start Extract

New Lives in the Wild - Plot Holes

The Story You Didn’t See

(Or: everything that didn’t fit into 44 minutes of television)

We are deeply grateful to have shared a small window of our lives on New Lives in the Wild. But television, by its nature, compresses decades into minutes. Time runs out. Weather moves in. Storylines narrow. And sometimes real life—messy, layered, and slow—doesn’t fit neatly into a single narrative arc.

This page exists to fill in the gaps. Not to correct the show, but to add the context that didn’t make the edit.

1. What Elev8150 actually is (and isn’t)

Let’s start with the most important clarification:
We are not building a traditional ski resort.

There will be no ski lifts. No luxury spa. No shopping village. No velvet ropes.

Elev8150 is a mountain basecamp—a place to eat, sleep, gear up, and get back outside. Our lodging, restaurant, and tiny homes are intentionally rustic and simple, because the mountains are the destination, not the buildings.

We also plan to host a very small number of guests per year. This is not a volume business.

Our philosophy is simple: less is more.

2. Why this place exists at all: recreation

One of the biggest omissions from the show is that we didn’t come here just to build—we came here to live.

Recreation is not a side benefit. It is the reason we are here.

Our everyday life includes:

  • Backcountry skiing

  • Snowmobiling

  • UTV riding

  • Hiking

  • Stargazing

  • Whitewater rafting and kayaking

  • Jet skiing

  • 4x4 / rock crawling

  • Hunting

  • Big game watching

  • Camping

We own the equipment. We use it. Constantly.

None of this was filmed due to time constraints or narrative focus—not because it isn’t central to our lives. And yes, this is also why construction sometimes pauses. Powder days still win.

3. This was Alisa’s dream

This project did not start with Brandon.
It started with Alisa.

She wanted land that matched our family’s outdoor, seasonal lifestyle. At the time, Brandon was already renting a shop and building expedition 5-ton vehicles. He dropped everything to help build her vision.

Elev8150 exists because of partnership, not ego.

4. The kids want this even more than we do

This is not a case of parents forcing a lifestyle.

end Extract
start Source excerpt

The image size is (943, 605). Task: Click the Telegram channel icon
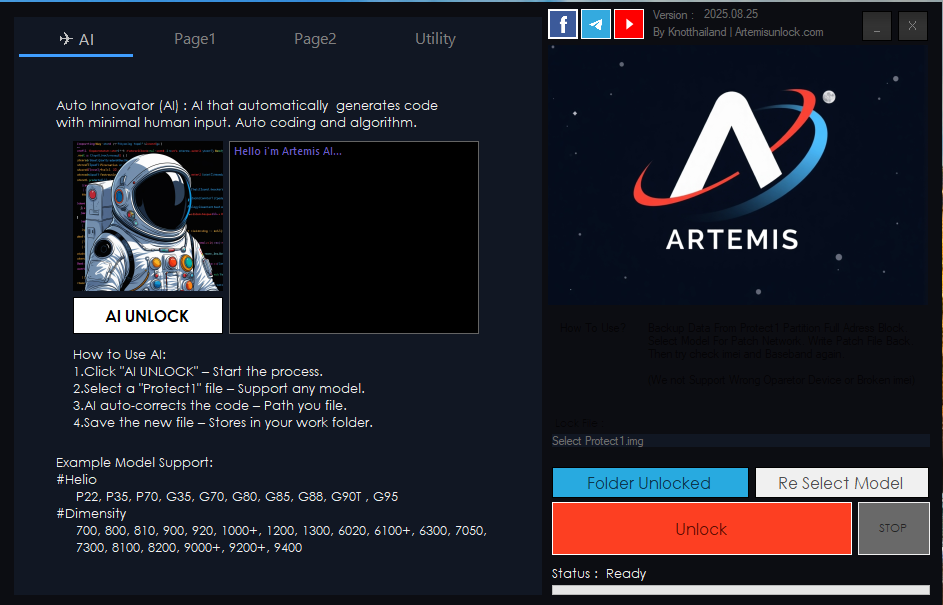pos(596,23)
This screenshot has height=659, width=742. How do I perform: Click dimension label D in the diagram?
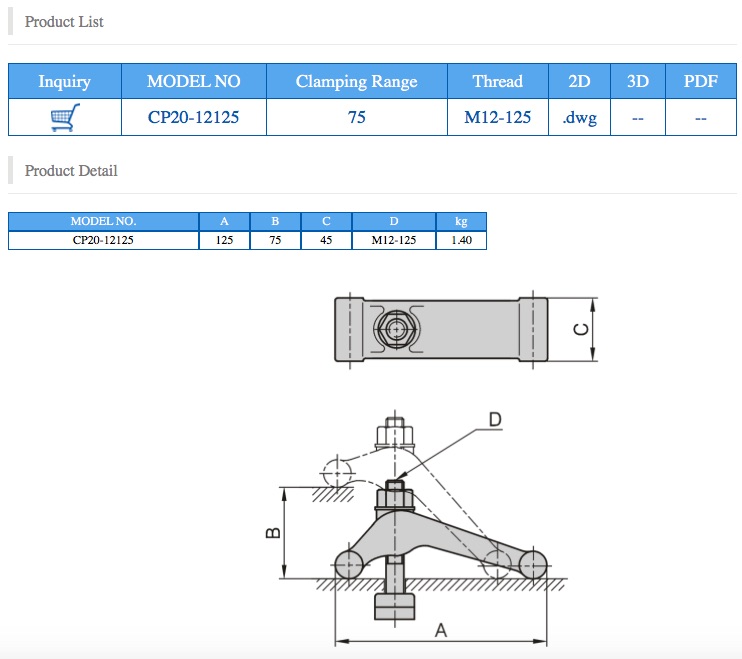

end Source excerpt

▶ _Task instructions_
[1] According to the Elev8150 page, what was Brandon building in a rented shop when the project began?
[2] Carry the Elev8150 page forward from its final sentence.

▶ _Final results_
[1] Expedition 5-ton vehicles.

[2]
The kids want this—deeply.

For them, Elev8150 is a real-world playground where seasons matter, skills matter, and life feels tangible. We sent Alayah off to learn her culinary craft knowing she might never come back.

She came back because there isn’t a lot of everyday adventure in the “normal” world.

That tells you everything.

5. We are debt-free

At the moment, we are completely debt-free.

If we stopped building tomorrow and never finished Elev8150, we would still be fine heading into retirement. This project is not a financial Hail Mary.

It exists for our children and future generations—not because we need it, but because we believe in it.

6. Why crowdfunding makes sense

Building in the mountains is brutally expensive. Materials, labor, transportation, weather delays—it all costs more.

For most people, the options are:

  1. Be very wealthy

  2. Go deeply into debt

We chose a third path: tell the story honestly and invite people in.

Crowdfunding allows us to build responsibly without gambling our family’s future on massive debt.

7. We already invested in the expensive parts

We are not starting from zero.

We already own:

  • Commercial stoves

  • Professional cookware

  • Tour vehicles

  • Groomers

  • Core operational equipment

What we don’t yet have are the buildings themselves. Ironically, the simplest-looking part is the hardest to fund in remote terrain.

8. The kids, education, and “socialization”

Some viewers came away with the impression that our kids are isolated from the outside world.

That’s understandable—because key moments didn’t make the edit.

What wasn’t shown was Trinity and Ben spending time in a filmed segment that amounted to a private, graduate-level nature and conservation lesson led by Gregg Treinish.

Gregg is the founder of Adventure Scientists and was named Adventurer of the Year by National Geographic after completing a 7,800-mile expedition along the Andes. His work spans wolverine, lynx, bears, owls, sturgeon, and more, and his recognitions include Ashoka Fellow and World Economic Forum Young Global Leader.

That entire segment was filmed—and cut for time.

9. Our neighbors and real community

Our direct next-door neighbors on the same ridge, with property touching ours, are William Moore and his wife.

William is a respected water-rights scientist. His wife is a practicing physician. They have a child of their own. We communicate weekly, they visit often, and the kids have a great relationship with Will.

William is also an extreme skier who has scouted and named every backcountry ski run in the area. He loved this place so much that he invested in property right next to us. He even provided ski-terrain video to the director—footage that wasn’t used because it didn’t fit the episode’s storyline.

That’s television.

Remote doesn’t mean disconnected.
It just means your neighbors are scientists, doctors, and skiers.

10. Brandon’s academic roots didn’t start here

Another piece of context left out: Brandon did not come from nowhere.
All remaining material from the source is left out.